Great, there are some top genes common to all 3 sets of fold change values top 100 genes each. Totaling 41 genes. Lets make this its own data frame of common 41 cDNA gene base pair strands.

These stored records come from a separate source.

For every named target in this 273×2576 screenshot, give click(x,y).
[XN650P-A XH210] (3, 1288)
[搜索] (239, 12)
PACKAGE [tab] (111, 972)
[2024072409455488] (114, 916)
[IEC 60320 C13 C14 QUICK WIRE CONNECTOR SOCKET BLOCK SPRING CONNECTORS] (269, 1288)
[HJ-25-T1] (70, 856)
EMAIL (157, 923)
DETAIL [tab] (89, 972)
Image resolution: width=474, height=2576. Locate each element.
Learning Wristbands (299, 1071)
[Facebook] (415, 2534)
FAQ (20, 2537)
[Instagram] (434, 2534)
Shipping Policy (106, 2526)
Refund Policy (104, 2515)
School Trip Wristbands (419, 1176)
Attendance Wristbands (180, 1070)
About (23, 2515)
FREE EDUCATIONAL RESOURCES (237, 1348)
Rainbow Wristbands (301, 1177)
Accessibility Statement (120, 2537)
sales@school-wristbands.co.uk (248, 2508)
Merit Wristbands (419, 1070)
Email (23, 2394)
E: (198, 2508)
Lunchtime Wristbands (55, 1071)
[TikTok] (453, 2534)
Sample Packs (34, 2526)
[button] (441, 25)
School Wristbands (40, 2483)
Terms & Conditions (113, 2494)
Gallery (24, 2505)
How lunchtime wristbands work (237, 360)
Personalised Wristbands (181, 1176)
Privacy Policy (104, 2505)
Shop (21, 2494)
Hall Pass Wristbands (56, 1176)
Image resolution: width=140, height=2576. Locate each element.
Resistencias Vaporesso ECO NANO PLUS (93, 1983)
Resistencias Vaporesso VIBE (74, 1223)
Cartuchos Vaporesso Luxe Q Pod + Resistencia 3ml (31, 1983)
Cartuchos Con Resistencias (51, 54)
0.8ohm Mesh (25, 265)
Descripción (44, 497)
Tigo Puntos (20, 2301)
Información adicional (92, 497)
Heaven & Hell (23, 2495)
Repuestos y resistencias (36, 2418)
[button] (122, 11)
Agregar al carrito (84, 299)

top41 <- data[which(data$ID_REF %in% commonAll3),]
summary(top41)
## ID_REF control1.4362 control2.4363 control3.4364
## Length:41 Min. : 1.000 Min. : 1.000 Min. : 1.000
## Class :character 1st Qu.: 1.000 1st Qu.: 1.000 1st Qu.: 1.000
## Mode :character Median : 2.000 Median : 1.000 Median : 2.000
## Mean : 7.512 Mean : 7.634 Mean : 7.927
## 3rd Qu.: 4.000 3rd Qu.: 6.000 3rd Qu.: 4.000
## Max. :33.000 Max. :46.000 Max. :38.000
## MS1_r1_4370 MS1_r2_4371 MS1_r3_4372 MS1_r4_4373
## Min. : 1.00 Min. : 1.00 Min. : 1.00 Min. : 1
## 1st Qu.: 17.00 1st Qu.: 31.00 1st Qu.: 34.00 1st Qu.: 61
## Median : 78.00 Median : 76.00 Median : 55.00 Median :103
## Mean : 78.76 Mean : 79.66 Mean : 55.98 Mean :115
## 3rd Qu.:120.00 3rd Qu.:114.00 3rd Qu.: 75.00 3rd Qu.:180
## Max. :225.00 Max. :247.00 Max. :206.00 Max. :298
## MS1_r5_4374 MS2_r1_4375 MS2_r2_4376 MS2_r3_4377
## Min. : 1.0 Min. : 1.00 Min. : 1.00 Min. : 2.00
## 1st Qu.: 42.0 1st Qu.: 34.00 1st Qu.: 43.00 1st Qu.: 21.00
## Median : 99.0 Median : 69.00 Median : 71.00 Median : 77.00
## Mean :100.1 Mean : 67.07 Mean : 67.17 Mean : 64.29
## 3rd Qu.:134.0 3rd Qu.: 93.00 3rd Qu.: 89.00 3rd Qu.: 91.00
## Max. :311.0 Max. :256.00 Max. :228.00 Max. :200.00
## MS2_r4_4378 MS2_r5_4379 commercial1o.commercial_r1_4365
## Min. : 1.00 Min. : 1.00 Min. : 1.00
## 1st Qu.: 36.00 1st Qu.: 26.00 1st Qu.: 50.00
## Median : 75.00 Median : 64.00 Median : 71.00
## Mean : 69.49 Mean : 60.73 Mean : 72.17
## 3rd Qu.: 95.00 3rd Qu.: 87.00 3rd Qu.: 98.00
## Max. :241.00 Max. :177.00 Max. :251.00
## commercial2o.commercial_r2_4366 commercial3o.commercial_r3_4367
## Min. : 1.00 Min. : 1.00
## 1st Qu.: 23.00 1st Qu.: 54.00
## Median : 70.00 Median : 94.00
## Mean : 68.54 Mean : 85.85
## 3rd Qu.: 98.00 3rd Qu.:111.00
## Max. :200.00 Max. :254.00
## commercial4o.commercial_r4_4368 commercial5o.commercial_r5_4369
## Min. : 1.00 Min. : 1.00
## 1st Qu.: 24.00 1st Qu.: 29.00
## Median : 67.00 Median : 60.00
## Mean : 60.68 Mean : 57.95
## 3rd Qu.: 86.00 3rd Qu.: 77.00
## Max. :207.00 Max. :185.00
## controlMeans MS1_Means MS2_Means commercial_Means
## Min. : 1.000 Min. : 1.6 Min. : 1.40 Min. : 1.80
## 1st Qu.: 1.000 1st Qu.: 51.6 1st Qu.: 42.20 1st Qu.: 41.60
## Median : 1.667 Median : 88.8 Median : 73.60 Median : 71.80
## Mean : 7.691 Mean : 85.9 Mean : 65.75 Mean : 69.04
## 3rd Qu.: 4.333 3rd Qu.:125.0 3rd Qu.: 87.00 3rd Qu.: 91.60
## Max. :34.333 Max. :248.0 Max. :220.40 Max. :212.20
## foldchange_MS1_vs_control foldchange_MS2_vs_control
## Min. : 0.06076 Min. : 0.06835
## 1st Qu.: 51.60000 1st Qu.: 41.00000
## Median : 64.40000 Median : 48.60000
## Mean : 55.81724 Mean : 43.15910
## 3rd Qu.: 75.40000 3rd Qu.: 61.40000
## Max. :161.40000 Max. :110.40000
## foldchange_commercialMS_vs_control
## Min. : 0.007023
## 1st Qu.: 0.016129
## Median : 0.019707
## Mean : 2.523062
## 3rd Qu.: 0.024039
## Max. :14.629630
Lets write the data and the top41 genes out to csv to use as needed.
write.csv(data,'foldchange3setsVsControlMeans.csv',row.names=F)
write.csv(top41,'top41genesCommonToAllFoldchangeValues3groupsMS.csv',row.names=F)
We will test these genes out in bioconductor to see if it is working today. And also with random forest modeling later to see if we can use these genes to predict the class of the sample as healthy or Multiple Sclerosis pathology.